** Begin **

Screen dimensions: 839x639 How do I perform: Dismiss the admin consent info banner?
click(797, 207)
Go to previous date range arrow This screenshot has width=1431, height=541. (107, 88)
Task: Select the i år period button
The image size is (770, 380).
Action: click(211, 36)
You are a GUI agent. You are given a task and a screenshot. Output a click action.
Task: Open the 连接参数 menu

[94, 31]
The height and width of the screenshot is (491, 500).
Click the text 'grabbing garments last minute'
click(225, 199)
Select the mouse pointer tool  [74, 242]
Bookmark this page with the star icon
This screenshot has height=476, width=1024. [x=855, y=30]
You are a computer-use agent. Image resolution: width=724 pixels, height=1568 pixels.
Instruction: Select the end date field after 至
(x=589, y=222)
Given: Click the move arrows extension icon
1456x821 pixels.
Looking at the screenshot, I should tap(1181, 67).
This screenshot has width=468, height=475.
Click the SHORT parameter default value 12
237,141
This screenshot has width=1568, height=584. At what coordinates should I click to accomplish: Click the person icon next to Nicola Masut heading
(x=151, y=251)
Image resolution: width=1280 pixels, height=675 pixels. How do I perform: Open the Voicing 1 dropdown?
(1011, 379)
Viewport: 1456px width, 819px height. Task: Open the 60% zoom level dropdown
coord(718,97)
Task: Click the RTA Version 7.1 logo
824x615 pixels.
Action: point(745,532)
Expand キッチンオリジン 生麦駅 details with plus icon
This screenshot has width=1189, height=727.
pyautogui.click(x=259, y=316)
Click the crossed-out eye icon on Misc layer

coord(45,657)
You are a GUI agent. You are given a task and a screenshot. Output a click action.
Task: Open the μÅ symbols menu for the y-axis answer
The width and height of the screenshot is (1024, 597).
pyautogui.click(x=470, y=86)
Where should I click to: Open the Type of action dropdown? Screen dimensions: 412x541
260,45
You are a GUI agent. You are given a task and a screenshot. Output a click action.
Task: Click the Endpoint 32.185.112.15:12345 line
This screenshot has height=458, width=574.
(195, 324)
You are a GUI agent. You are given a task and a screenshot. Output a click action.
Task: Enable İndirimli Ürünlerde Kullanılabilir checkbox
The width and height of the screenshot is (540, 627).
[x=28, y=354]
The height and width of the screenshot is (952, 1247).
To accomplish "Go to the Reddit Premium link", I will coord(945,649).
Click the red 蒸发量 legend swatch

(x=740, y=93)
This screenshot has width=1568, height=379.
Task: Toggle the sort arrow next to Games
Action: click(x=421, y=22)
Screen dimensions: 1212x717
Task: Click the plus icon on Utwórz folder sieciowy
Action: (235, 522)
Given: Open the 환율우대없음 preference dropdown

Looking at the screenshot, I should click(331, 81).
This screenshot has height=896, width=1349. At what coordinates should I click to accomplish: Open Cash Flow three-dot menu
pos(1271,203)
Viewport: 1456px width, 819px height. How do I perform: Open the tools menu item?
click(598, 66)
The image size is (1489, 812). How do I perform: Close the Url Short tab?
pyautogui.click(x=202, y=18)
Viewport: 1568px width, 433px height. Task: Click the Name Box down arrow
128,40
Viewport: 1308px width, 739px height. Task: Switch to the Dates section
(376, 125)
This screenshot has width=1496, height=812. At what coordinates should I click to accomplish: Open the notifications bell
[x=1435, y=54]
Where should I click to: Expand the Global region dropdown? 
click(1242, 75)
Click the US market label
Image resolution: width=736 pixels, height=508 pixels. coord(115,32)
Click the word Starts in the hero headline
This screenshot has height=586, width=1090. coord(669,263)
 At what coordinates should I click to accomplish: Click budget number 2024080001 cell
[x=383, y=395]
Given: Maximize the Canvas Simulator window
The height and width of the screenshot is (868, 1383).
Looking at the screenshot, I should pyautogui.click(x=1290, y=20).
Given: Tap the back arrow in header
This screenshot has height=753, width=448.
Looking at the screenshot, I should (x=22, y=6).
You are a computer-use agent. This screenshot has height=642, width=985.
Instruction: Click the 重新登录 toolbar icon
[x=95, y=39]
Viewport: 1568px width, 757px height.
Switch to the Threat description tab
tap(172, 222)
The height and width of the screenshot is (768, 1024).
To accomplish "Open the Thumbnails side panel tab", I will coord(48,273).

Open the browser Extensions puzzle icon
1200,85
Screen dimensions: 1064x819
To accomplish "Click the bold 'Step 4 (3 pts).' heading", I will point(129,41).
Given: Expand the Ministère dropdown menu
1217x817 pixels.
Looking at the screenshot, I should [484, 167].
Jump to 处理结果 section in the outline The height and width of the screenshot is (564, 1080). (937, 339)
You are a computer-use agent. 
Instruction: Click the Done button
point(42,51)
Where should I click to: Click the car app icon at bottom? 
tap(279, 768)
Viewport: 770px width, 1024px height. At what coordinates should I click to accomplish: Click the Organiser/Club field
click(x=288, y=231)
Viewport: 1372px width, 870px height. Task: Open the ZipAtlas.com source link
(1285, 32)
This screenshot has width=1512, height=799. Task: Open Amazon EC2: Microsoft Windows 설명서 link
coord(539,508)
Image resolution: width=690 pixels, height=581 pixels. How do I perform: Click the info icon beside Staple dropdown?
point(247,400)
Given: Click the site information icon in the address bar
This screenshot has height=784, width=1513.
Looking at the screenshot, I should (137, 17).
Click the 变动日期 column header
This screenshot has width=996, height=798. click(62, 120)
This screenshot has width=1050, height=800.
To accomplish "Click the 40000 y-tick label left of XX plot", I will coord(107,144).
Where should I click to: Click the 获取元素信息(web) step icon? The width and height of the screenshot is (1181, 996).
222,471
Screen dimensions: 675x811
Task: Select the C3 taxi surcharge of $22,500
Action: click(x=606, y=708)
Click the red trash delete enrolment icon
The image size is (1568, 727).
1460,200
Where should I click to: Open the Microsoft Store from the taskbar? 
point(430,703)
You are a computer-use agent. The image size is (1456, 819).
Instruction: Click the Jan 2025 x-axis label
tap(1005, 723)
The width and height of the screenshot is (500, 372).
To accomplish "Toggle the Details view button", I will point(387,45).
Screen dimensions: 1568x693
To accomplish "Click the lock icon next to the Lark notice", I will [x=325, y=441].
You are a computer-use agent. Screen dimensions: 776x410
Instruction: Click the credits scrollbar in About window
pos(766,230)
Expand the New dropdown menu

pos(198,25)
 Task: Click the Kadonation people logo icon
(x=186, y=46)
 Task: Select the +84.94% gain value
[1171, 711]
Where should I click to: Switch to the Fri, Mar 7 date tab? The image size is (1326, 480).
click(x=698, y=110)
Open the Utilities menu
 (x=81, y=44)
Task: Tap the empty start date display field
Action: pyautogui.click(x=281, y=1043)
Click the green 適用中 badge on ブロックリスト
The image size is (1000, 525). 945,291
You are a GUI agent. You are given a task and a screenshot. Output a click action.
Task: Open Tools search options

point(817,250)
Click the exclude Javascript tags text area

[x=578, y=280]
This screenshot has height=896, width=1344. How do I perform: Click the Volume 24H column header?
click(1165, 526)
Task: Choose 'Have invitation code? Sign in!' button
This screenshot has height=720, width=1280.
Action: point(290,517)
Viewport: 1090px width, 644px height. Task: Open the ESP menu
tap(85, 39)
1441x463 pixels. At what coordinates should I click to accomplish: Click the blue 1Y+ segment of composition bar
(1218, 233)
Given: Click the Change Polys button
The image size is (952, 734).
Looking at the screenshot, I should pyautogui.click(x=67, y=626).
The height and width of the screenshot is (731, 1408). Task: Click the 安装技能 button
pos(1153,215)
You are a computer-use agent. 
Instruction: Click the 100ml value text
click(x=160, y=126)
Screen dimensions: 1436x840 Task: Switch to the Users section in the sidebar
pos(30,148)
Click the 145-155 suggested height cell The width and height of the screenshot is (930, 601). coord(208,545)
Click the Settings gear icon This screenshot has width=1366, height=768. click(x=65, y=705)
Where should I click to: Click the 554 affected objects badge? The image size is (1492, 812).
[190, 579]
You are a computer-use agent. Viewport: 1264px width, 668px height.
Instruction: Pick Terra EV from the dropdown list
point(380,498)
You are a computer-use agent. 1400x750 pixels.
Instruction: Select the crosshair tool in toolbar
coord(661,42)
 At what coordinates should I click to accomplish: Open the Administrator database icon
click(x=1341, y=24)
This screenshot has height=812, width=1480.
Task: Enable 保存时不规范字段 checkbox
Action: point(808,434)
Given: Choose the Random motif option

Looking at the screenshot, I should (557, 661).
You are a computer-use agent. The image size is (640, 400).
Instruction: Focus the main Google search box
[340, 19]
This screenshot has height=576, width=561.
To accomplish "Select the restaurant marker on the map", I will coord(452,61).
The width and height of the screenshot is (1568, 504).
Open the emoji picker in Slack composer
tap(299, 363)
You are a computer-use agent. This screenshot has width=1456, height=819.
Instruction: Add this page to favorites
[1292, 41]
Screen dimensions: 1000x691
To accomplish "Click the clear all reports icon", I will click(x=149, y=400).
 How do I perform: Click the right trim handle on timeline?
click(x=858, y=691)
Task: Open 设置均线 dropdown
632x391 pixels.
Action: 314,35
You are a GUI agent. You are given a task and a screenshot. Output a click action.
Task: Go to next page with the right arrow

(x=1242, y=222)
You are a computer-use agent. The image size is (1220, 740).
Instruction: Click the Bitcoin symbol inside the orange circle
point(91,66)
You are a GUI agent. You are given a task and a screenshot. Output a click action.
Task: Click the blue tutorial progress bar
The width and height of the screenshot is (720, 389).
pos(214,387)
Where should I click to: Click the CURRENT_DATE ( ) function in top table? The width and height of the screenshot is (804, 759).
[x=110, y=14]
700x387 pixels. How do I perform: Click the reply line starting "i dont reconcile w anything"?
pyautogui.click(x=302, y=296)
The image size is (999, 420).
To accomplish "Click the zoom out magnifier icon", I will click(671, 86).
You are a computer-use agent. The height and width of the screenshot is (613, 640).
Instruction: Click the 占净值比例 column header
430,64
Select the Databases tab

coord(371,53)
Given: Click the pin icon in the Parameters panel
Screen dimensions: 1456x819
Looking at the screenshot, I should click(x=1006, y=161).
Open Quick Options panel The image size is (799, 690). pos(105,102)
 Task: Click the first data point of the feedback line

** End **

■ THE PROBLEM ■
Copy the data from the line containing "Task: Select the +84.94% gain value" through the line containing "click(x=698, y=110)", putting "profit figure" in place of "gain value" and leaving everything else unchanged.

■ SOLUTION ■
 Task: Select the +84.94% profit figure
[1171, 711]
Where should I click to: Switch to the Fri, Mar 7 date tab? The image size is (1326, 480).
click(x=698, y=110)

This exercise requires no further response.